We increasingly live in Orwell’s Oceania, not Huxley’s The
World State. Osama bin Laden plays the role assumed by
Emmanuel Goldstein in “1984.” Goldstein, in the novel, is the
public face of terror. His evil machinations and clandestine
acts of violence dominate the nightly news Goldstein’s image
appears each day on Oceania’s television screens as part of
the nation’s “Two Minutes of Hate” daily ritual. And without
the intervention of the state, Goldstein, like bin Laden,
will kill you. And all excesses are justified in the titanic
fight against evil personified. 

From Winston Smith to WikiLeaks...

The psychological torture of Pvt. Bradley Manning—who has now
been imprisoned for seven months without being convicted of
any crime—mirrors the breaking of the dissident Winston Smith
at the end of “1984.”

Manning is being held as a “maximum custody detainee” in the
brig at Marine Corps Base Quantico, in Virginia. He spends 23
of every 24 hours alone. He is denied exercise. He cannot have
a pillow or sheets for his bed. Army doctors have been plying
him with antidepressants.

The cruder forms of torture of the Gestapo have been replaced
with refined Orwellian techniques, largely developed by
government psychologists, to turn dissidents like Manning into
vegetables.

We break souls as well as bodies. It is more effective. Now we
can all be taken to Orwell’s dreaded Room 101 to become
compliant and harmless.

These “special administrative measures” are regularly imposed
on our dissidents, including Syed Fahad Hashmi, who was
imprisoned under similar conditions for three years before
going to trial.

The techniques have psychologically maimed thousands of
detainees in our black sites around the globe They are the
staple form of control in our maximum security prisons where
the corporate state makes war on our most politically astute
underclass—African-Americans. It all presages the shift from
Huxley to Orwell. 

“Never again will you be capable of ordinary human feeling,”
Winston Smith’s torturer tells him in “1984.” “Everything will
be dead inside you. Never again will you be capable of love,
or friendship, or joy of living, or laughter, or curiosity, or
courage, or integrity. You will be hollow. We shall squeeze
you empty and then we shall fill you with ourselves.”

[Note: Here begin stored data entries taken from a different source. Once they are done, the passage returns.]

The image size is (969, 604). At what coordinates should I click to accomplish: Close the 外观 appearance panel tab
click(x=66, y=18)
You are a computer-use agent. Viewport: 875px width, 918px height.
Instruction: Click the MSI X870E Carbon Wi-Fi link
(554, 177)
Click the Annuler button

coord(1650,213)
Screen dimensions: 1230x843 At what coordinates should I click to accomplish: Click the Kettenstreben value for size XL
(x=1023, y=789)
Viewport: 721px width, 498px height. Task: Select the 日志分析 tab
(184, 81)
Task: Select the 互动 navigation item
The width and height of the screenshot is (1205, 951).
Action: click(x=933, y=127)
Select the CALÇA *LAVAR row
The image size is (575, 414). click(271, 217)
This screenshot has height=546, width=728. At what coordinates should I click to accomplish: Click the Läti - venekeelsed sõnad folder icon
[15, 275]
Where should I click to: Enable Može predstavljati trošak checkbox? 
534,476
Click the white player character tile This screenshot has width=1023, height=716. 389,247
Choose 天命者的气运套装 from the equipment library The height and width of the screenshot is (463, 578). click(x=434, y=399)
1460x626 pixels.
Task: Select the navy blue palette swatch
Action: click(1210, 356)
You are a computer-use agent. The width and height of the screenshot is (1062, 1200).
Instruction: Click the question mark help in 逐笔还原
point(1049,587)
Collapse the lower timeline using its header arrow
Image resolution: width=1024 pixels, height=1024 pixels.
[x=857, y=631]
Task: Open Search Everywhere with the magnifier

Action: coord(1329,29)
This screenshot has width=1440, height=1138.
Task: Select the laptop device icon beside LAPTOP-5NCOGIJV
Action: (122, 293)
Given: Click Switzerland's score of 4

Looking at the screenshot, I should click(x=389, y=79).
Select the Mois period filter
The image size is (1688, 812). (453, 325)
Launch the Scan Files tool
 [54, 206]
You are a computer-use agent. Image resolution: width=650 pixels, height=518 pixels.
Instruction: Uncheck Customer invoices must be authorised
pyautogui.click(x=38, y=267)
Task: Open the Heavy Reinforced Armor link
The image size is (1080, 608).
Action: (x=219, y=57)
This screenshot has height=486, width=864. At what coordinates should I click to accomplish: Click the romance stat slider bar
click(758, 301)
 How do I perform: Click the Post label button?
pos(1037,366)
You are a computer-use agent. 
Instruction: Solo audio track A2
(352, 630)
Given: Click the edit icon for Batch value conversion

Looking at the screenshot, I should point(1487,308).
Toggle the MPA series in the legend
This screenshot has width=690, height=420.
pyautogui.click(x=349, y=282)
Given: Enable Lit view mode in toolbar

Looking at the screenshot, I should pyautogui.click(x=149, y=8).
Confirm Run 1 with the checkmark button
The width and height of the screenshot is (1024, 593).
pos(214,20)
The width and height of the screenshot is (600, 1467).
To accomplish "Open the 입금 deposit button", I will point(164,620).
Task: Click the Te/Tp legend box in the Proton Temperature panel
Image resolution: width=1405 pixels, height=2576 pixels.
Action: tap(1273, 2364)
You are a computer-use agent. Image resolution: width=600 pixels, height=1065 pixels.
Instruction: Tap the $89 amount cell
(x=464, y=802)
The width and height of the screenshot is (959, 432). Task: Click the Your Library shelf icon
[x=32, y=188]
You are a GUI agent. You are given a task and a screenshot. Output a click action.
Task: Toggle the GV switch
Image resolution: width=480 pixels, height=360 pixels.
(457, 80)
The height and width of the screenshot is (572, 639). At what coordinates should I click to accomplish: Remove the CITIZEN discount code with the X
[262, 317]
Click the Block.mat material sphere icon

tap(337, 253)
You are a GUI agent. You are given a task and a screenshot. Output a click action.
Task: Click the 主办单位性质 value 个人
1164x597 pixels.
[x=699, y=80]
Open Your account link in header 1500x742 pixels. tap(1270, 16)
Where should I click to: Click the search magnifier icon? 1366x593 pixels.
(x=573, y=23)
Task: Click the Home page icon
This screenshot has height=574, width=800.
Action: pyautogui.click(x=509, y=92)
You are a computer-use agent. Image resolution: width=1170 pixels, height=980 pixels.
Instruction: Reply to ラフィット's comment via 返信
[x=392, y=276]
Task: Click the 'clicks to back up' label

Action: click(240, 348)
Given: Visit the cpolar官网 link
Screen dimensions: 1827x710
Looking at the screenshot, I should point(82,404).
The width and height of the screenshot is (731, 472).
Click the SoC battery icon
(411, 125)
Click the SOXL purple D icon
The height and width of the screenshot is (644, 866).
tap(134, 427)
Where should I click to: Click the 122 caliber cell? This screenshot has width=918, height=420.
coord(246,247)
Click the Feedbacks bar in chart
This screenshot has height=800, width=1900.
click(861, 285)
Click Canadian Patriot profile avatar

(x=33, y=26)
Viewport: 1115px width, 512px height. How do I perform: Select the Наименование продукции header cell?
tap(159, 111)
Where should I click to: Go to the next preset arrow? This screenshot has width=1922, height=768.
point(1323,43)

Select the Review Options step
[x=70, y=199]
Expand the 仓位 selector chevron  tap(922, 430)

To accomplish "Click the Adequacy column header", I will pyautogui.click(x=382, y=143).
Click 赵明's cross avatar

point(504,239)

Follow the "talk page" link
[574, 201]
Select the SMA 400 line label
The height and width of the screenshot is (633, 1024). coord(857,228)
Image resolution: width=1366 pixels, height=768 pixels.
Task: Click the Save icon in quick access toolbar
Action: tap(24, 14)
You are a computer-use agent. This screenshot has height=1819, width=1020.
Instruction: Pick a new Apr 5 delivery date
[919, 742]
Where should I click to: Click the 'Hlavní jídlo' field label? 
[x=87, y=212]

The noose is tightening. The era of amusement is being
replaced by the era of repression.

Tens of millions of citizens have had their e-mails and phone
records turned over to the government.

We are the most monitored and spied-on citizenry in human
history. Many of us have our daily routine caught on dozens
of security cameras.

Our proclivities and habits are recorded on the Internet. Our
profiles are electronically generated. Our bodies are patted
down at airports and filmed by scanners.

And public service announcements, car inspection stickers,
and public transportation posters constantly urge us to report
suspicious activity. The enemy is everywhere. 

Those who do not comply with the dictates of the war on
terror, a war which, as Orwell noted, is endless, are brutally
silenced.

The draconian security measures used to cripple protests at
the G-20 gatherings in Pittsburgh and Toronto were wildly
disproportionate for the level of street activity. But they
sent a clear message—DO NOT TRY THIS.



Dissent = Extremism & Extremism = Terrorism

The FBI’s targeting of antiwar and Palestinian activists,
which in late September saw agents raid homes in Minneapolis
and Chicago, is a harbinger of what is to come for all who
dare defy the state’s official Newspeak.

The agents—our Thought Police—seized phones, computers,
documents and other personal belongings. Subpoenas to appear
before a grand jury have since been served on 26 people. The
subpoenas cite federal law prohibiting “providing material
support or resources to designated foreign terrorist organizations.”

Terror, even for those who have nothing to do with terror,
becomes the blunt instrument used by Big Brother to protect
us from ourselves.

“Do you begin to see, then, what kind of world we are
creating?” Orwell wrote. “It is the exact opposite of the
stupid hedonistic Utopias that the old reformers imagined. A
world of fear and treachery and torment, a world of trampling
and being trampled upon, a world which will grow not less but
more merciless as it refines itself.”